[TASK INSTRUCTIONS] Copy the lines below word for word, leaving out the pictures.

[TASK DATA]

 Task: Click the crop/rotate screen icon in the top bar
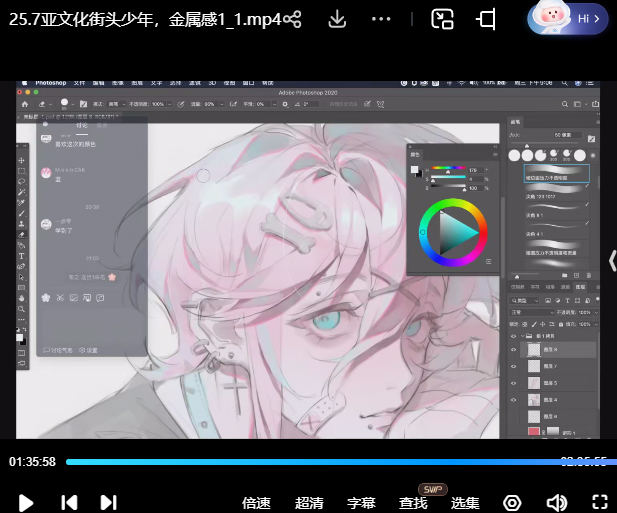(x=487, y=19)
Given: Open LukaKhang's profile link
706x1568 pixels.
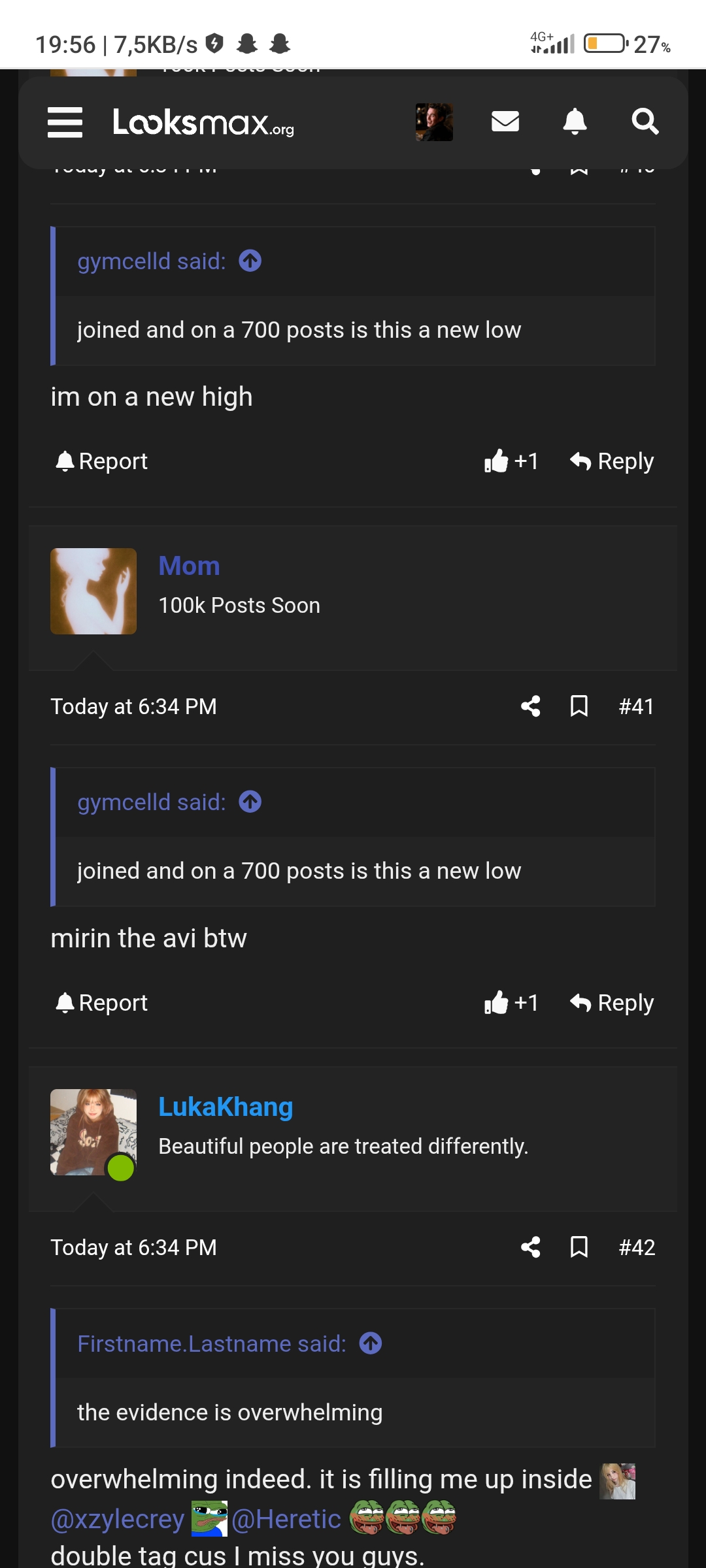Looking at the screenshot, I should (x=226, y=1107).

[ANSWER FOR THE TASK]
 Task: Click the crop/rotate screen icon in the top bar
(x=487, y=19)
Given: Open LukaKhang's profile link
706x1568 pixels.
Looking at the screenshot, I should (x=226, y=1107).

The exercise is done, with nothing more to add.